Goal of the exercise:
In the entries below, find every line with the string "Norsan" and copy it.

Data extracts:
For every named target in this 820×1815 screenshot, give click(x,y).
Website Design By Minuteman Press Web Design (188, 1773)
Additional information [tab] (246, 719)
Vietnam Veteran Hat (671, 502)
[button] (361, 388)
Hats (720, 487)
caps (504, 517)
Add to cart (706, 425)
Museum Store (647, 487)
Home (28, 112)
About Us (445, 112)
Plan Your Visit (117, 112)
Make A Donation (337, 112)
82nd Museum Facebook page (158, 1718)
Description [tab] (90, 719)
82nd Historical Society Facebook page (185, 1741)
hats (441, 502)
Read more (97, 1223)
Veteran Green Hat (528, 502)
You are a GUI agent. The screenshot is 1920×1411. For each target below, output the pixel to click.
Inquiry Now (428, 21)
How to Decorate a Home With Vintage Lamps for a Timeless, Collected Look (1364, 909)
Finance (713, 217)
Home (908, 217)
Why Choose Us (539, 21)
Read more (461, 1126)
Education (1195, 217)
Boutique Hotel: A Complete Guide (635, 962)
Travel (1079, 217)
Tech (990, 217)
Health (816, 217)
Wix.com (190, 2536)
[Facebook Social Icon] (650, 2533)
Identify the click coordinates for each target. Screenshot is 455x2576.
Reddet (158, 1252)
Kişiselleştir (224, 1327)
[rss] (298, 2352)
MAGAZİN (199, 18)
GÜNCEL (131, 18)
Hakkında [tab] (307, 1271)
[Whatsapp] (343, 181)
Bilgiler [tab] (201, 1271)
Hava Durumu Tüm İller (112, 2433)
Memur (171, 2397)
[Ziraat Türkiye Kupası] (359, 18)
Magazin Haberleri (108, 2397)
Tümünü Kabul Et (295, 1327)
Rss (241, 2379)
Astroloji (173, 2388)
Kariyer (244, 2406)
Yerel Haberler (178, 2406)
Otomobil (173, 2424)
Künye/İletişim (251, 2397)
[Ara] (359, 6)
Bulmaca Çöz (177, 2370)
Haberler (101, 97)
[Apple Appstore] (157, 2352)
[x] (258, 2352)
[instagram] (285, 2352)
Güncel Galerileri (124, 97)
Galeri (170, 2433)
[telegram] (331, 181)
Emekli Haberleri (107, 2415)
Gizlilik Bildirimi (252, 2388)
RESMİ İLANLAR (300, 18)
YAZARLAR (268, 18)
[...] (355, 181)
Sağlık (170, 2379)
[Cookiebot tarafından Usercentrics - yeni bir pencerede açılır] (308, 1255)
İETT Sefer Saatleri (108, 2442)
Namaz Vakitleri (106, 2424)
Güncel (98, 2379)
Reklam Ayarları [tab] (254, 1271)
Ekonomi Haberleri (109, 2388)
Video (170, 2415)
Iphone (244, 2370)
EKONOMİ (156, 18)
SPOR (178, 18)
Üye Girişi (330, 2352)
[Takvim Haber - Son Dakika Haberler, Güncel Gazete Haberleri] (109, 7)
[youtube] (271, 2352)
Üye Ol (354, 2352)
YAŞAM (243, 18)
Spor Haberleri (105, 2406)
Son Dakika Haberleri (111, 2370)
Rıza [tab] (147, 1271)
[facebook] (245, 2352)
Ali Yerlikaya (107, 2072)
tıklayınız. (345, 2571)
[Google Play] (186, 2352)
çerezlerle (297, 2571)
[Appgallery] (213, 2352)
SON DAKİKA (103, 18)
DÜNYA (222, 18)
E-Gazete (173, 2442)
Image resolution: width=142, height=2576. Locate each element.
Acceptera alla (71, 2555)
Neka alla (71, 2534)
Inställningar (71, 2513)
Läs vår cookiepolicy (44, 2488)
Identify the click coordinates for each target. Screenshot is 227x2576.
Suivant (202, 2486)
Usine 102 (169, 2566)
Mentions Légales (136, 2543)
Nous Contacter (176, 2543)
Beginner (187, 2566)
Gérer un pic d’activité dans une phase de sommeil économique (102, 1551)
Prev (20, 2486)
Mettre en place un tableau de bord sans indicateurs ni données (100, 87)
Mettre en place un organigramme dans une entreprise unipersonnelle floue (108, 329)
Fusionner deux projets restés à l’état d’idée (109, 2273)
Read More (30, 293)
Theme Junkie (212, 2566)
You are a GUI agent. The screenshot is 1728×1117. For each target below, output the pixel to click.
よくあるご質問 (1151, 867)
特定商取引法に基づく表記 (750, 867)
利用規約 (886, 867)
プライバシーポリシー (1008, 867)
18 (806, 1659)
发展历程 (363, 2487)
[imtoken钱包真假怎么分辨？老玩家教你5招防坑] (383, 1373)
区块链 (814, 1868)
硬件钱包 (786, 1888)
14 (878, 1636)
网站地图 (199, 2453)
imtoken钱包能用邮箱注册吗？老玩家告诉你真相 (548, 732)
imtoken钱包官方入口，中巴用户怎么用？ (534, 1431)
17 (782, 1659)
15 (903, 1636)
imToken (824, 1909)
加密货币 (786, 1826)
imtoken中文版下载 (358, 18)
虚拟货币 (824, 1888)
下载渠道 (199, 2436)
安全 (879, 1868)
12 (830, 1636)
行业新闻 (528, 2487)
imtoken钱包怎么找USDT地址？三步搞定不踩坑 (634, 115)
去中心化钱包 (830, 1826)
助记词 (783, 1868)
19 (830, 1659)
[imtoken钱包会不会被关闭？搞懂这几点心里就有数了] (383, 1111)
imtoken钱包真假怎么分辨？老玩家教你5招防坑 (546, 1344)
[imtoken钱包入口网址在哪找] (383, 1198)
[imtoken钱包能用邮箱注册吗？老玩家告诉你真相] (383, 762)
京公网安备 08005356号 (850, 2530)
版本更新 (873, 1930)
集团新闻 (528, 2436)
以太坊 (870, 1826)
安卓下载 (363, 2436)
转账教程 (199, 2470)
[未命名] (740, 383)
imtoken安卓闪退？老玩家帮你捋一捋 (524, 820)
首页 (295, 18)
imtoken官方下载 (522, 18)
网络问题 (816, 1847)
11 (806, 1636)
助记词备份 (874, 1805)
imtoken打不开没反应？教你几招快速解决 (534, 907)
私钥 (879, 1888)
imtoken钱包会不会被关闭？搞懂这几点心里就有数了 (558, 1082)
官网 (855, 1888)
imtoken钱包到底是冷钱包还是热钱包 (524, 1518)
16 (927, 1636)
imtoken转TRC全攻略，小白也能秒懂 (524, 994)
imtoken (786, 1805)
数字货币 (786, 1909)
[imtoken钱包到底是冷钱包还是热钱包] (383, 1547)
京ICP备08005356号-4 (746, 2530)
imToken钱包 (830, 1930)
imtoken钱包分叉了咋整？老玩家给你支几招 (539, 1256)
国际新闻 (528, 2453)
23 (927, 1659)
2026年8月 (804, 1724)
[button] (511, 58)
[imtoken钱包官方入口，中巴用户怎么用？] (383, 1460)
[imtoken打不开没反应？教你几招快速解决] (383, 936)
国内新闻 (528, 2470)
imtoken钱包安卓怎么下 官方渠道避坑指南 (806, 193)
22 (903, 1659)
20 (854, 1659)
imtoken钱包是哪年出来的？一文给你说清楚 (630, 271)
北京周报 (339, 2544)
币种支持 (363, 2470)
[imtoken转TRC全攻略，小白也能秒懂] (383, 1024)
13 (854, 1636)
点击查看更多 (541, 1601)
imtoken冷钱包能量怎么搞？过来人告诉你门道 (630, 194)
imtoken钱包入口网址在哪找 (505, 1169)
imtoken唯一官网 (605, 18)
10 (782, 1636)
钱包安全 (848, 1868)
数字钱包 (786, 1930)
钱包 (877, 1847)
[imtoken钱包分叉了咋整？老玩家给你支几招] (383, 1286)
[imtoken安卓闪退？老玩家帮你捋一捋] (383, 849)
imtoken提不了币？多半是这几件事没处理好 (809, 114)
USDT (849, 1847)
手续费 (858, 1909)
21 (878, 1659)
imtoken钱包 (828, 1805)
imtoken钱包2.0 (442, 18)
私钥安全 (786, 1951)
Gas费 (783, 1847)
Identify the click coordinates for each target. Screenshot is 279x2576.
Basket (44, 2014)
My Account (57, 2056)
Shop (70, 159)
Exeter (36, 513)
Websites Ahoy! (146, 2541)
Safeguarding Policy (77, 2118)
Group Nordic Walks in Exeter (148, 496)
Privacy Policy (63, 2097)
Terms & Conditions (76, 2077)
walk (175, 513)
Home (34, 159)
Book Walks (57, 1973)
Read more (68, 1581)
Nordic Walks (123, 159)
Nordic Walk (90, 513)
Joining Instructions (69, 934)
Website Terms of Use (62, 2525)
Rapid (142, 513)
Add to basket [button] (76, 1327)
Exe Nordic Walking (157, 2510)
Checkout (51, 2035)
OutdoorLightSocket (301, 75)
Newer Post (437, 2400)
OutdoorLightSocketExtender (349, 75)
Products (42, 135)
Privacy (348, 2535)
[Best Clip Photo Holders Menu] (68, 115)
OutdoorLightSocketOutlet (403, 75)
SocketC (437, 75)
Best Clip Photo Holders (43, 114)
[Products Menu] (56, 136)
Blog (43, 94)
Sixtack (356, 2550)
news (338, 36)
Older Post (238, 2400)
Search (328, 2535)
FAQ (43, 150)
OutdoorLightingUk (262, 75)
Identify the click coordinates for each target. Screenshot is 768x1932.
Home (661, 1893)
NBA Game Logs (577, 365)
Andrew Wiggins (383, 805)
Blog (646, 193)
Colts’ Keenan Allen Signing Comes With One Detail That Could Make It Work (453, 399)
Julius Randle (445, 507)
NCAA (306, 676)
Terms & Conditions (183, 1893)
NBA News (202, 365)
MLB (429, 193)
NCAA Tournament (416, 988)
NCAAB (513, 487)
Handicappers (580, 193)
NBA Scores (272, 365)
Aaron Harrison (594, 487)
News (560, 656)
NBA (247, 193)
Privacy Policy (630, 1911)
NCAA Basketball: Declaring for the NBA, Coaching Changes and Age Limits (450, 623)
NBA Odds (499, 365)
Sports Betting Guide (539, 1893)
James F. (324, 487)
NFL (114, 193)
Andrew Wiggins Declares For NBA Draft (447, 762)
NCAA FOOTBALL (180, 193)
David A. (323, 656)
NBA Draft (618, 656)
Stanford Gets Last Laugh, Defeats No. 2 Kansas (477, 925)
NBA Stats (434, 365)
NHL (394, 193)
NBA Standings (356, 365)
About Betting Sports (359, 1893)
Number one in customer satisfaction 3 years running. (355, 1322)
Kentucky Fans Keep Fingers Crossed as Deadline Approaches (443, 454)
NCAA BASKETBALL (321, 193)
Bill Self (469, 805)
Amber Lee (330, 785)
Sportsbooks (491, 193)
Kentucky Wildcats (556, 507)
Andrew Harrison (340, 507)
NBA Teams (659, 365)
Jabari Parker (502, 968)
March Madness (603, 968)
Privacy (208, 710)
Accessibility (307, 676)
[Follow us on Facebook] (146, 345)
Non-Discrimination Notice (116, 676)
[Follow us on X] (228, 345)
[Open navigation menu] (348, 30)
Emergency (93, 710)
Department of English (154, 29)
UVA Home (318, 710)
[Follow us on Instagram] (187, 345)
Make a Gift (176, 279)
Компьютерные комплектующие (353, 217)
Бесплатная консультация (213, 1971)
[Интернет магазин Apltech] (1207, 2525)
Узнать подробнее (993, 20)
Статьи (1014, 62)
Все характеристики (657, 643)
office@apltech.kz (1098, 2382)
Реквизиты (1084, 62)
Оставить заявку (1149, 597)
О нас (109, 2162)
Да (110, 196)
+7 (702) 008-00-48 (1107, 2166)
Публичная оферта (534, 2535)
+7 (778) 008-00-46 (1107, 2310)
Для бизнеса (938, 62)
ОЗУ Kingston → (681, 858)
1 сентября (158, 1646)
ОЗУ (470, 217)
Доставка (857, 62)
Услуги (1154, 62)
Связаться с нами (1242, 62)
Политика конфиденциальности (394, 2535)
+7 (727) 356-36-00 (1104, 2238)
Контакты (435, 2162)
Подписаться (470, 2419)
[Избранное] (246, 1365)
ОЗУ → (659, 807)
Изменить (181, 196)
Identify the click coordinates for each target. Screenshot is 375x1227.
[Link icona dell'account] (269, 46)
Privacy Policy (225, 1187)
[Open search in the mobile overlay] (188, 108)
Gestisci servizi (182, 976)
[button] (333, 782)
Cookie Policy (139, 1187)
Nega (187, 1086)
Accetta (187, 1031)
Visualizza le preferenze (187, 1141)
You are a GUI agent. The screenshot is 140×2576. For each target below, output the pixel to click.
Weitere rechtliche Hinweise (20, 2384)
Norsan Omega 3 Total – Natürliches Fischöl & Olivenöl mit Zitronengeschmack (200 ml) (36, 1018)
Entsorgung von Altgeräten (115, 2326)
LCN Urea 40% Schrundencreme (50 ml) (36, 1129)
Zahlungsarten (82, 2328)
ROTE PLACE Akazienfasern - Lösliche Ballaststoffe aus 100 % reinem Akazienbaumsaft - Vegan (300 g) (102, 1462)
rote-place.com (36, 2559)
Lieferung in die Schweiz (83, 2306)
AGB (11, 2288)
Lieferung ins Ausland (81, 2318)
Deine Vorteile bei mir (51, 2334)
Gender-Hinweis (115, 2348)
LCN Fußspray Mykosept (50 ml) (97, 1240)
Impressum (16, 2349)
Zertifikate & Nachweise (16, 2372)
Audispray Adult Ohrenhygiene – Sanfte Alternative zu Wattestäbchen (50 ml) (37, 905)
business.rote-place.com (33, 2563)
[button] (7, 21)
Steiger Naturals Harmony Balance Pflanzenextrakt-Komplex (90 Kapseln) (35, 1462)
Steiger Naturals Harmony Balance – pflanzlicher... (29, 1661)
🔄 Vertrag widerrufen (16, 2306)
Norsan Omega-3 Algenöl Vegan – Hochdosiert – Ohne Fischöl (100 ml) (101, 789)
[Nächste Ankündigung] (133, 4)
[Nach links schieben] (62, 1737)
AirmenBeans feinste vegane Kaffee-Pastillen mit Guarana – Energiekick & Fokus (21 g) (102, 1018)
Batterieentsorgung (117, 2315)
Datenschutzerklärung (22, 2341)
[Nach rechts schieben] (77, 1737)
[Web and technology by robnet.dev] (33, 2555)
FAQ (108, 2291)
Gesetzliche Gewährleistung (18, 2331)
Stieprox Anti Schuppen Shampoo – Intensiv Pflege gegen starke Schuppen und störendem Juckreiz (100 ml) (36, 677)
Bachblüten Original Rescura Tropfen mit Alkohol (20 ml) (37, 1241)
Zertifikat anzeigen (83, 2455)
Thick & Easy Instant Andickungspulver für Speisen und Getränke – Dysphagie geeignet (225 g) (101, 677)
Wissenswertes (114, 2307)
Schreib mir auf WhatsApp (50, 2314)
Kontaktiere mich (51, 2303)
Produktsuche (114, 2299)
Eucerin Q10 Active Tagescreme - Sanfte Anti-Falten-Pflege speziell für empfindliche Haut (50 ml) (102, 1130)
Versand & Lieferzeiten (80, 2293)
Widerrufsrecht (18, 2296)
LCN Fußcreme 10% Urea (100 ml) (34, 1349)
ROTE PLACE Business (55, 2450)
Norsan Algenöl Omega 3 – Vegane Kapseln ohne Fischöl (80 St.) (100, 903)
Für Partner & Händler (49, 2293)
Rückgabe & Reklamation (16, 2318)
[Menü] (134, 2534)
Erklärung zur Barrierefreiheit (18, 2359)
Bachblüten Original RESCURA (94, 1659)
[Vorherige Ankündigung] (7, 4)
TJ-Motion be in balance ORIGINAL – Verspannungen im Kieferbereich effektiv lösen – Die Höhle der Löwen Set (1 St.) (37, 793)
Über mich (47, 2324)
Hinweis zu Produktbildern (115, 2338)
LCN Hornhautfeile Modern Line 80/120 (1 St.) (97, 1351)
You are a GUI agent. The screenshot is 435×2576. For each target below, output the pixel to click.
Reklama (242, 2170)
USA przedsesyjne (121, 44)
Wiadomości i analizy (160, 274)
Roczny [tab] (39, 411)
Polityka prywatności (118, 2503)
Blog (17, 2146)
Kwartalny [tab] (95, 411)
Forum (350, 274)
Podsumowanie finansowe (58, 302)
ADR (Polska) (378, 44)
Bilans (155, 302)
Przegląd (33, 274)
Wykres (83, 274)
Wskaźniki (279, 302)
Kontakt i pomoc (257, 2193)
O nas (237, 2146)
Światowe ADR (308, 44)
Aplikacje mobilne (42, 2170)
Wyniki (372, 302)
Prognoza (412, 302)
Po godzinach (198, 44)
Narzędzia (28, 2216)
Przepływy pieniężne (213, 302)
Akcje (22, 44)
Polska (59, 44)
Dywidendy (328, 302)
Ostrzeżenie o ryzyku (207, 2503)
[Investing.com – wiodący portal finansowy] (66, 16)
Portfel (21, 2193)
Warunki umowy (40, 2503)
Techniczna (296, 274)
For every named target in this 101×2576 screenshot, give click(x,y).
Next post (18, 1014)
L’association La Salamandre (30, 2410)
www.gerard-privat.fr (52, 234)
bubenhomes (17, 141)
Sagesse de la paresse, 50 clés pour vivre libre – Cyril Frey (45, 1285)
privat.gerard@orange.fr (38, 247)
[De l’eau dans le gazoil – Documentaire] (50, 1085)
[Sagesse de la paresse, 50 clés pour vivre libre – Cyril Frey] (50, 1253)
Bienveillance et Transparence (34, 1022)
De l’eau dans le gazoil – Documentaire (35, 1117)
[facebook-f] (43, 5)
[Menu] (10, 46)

Exercise output:
Norsan Omega 3 Total – Natürliches Fischöl & Olivenöl mit Zitronengeschmack (200 ml) (36, 1018)
Norsan Omega-3 Algenöl Vegan – Hochdosiert – Ohne Fischöl (100 ml) (101, 789)
Norsan Algenöl Omega 3 – Vegane Kapseln ohne Fischöl (80 St.) (100, 903)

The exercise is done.